I'm confused. You were friends with your MIL for 10years then you dated her husband but married her son?:scratchhead:


----------



## Runs like Dog (Feb 25, 2011)

Lots of people pretend ignorance in their passive aggressive self absorbed way in order to feign outrage when you call them on it.


----------



## uhaul4mybaggage (Jul 20, 2010)

I wonder if you ask your husband some pointed questions about his mom: Is she incontinent? Are she and her husband still "doin it?" Does she have any sex toys? 

...if anyone would get a hint...??? Just a thought.


----------



## Laurae1967 (May 10, 2011)

fcc said:


> Never thought of it that way. I am glad that he doesn't tell everyone everything, and that its just his parents. But still they would be the last ones I'd want him to be sharing anything with. I did skip a little detail about my MIL here. She is extremely inquisitive of our life, and thinks she can ask my husband anything she wants. Like randomly if I have my period, which I'm not sure if it has some double meaning. Too complex for me. She knows my hubby is innocent and will give her a straight answer to 'anything' she asks.
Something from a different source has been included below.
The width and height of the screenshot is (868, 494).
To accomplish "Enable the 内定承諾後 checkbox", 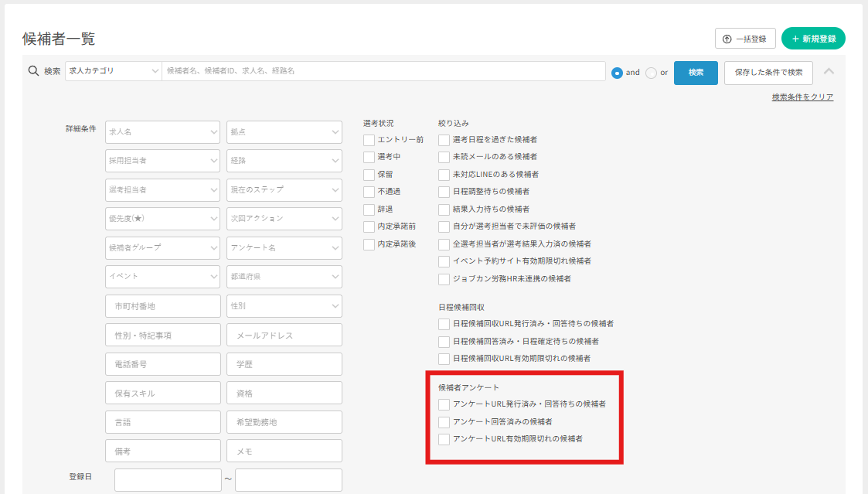I will pyautogui.click(x=369, y=244).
Hence you can understand my unwillingness to tell them much about us.
> 
> So my problem is not my in laws but more my H who I feel should know which of her questions to answer and which not to.
> _Posted via Mobile Device_


Sounds like your MIL has poor boundaries with her son. Controlling mothers can be a real challenge to a marriage, especially with their DIL! Your H needs to be the one to enforce boundaries with his mother. Tell him what you think is and is not acceptable for her to know and ask him to honor it.


----------



## deejov (Sep 24, 2011)

square1 said:


> I'm confused. You were friends with your MIL for 10years then you dated her husband but married her son?:scratchhead:


Naw, my mother in law was my friend for 1o years. She is much older than me. We used to work together. She "hooked me up" with her son . I married my friend's son. 

So no I did not have to "meet the parents" and get approval. 
But we did kinda stop being friends, it was awkward.


----------